Financial valuation uses multiple approaches to estimate the value of a company, whether a shoe factory, a chain of Tex-Mex restaurants, a software company, a bank, or a law firm. The questions are framed around what a firm is worth relative to cash flow, book value, relative to similar assets, recent industry transactions, or others. In real estate, if you’re numbers-obsessed, you judge a home’s value relative to the cost of building a similar home, or relative to rent and income (as The Economist does), or relative to recent transactions (as is used by banks in residential transactions). The more you triangulate this, the more cautious you become, and the less likely you are to fall for bubbles.

In healthcare, where innumeracy and hyperbole seem to be rewarded, at least in the short-term, one link or meme or study tends to push us to whatever narrative we’ve already decided. It’s sometimes not even about getting stuck on one valuation metric; it’s “my cousin used a Fitbit and lost lots of weight so it must work.” One Activity study shows they may lead to weight gain. Steps goal met. Pass the cheesecake. Another that dies hard is that medical bills are the number one cause of personal bankruptcy in America. This article here in the Washington Post has lots of detail and links to other studies.

When people talk about the healthcare system’s causal role in personal bankruptcies, it ranges from a government-is-the-answer 62% down to 4% in a New England Journal of Medicine article. Why the range? Since bankruptcies are almost always multi-causal they have a lot to do with lost income, household balance sheet problems (too much debt), business risks, dental debt, overspending, medical bills, and others issues.
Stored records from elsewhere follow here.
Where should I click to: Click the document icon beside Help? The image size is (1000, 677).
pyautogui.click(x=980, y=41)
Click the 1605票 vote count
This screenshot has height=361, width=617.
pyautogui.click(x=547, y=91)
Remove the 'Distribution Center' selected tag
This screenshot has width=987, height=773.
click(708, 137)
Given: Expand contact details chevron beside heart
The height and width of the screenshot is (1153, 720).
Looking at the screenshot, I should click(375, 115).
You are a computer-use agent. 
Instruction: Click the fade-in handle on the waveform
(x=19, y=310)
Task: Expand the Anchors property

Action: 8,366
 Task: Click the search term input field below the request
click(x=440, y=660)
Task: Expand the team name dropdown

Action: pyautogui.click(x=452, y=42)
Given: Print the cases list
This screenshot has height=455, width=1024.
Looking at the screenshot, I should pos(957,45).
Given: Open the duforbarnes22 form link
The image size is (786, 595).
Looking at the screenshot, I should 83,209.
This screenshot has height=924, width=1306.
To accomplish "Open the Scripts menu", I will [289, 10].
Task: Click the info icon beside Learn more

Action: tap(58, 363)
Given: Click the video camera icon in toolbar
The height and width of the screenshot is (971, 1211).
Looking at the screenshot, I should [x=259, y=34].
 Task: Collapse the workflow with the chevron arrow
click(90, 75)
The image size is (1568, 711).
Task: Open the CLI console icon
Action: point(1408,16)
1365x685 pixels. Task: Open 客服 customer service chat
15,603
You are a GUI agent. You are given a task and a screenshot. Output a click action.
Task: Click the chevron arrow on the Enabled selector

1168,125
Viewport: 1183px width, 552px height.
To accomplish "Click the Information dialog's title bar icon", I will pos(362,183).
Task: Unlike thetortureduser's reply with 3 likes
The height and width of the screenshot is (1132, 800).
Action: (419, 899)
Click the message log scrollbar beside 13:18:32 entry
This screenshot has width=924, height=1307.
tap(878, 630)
What makes the NEJM study interesting is that “Instead of looking at bankruptcies to see how many involved medical bills, they started with the illness, and asked how much more likely people were to declare bankruptcy after they got sick. That’s a much better way to tease out causation than asking whether someone who just went through a financially ruinous divorce also owed his or her dermatologist thousands of dollars.”

The other thing I had been wondering this week was what a medical bankruptcy plausibility comparable of Canada and the United States would look like. In 2016 Canada had 1.75 personal bankruptcies per 1,000 residents while the United States had 2.45. If medical costs are the leading reason for bankruptcy in the US, why do the US and Canada have similar personal bankruptcy rates? Many want us to be more like Canada. 2.45 is still 40% higher than 1.75, but even when adjusted, assuming all the differences in US-Canada rates could be explained by medical issues, it would be at most, 25% of bankruptcies. 

Riveting actuarial tables for the commercially insured show that fewer than 1 in 100 people have $100,000 medical claims in a given year (with patient share at 0-5% typically), and half have claims lower than their cable bills ($1,000-$1,500/year). 90% of people in the US are insured, and 25% of population, the most vulnerable, has Medicaid, which has ~$0 copays. I don’t pretend big expenses should be ignored. In fact, they are what insurance is for, but when we focus on one outlier and one study, we ignore a lot of what’s going on with the other 99% of the people. We ignore all the other metrics and ways of thinking to test the soundness of an argument. One thing I’d like to see discussed more is the cost of being over-insured, one whose impact is felt like inflation, only slightly at first but disastrously over time if left unhedged. It’s something worthy of every household’s budget discussion.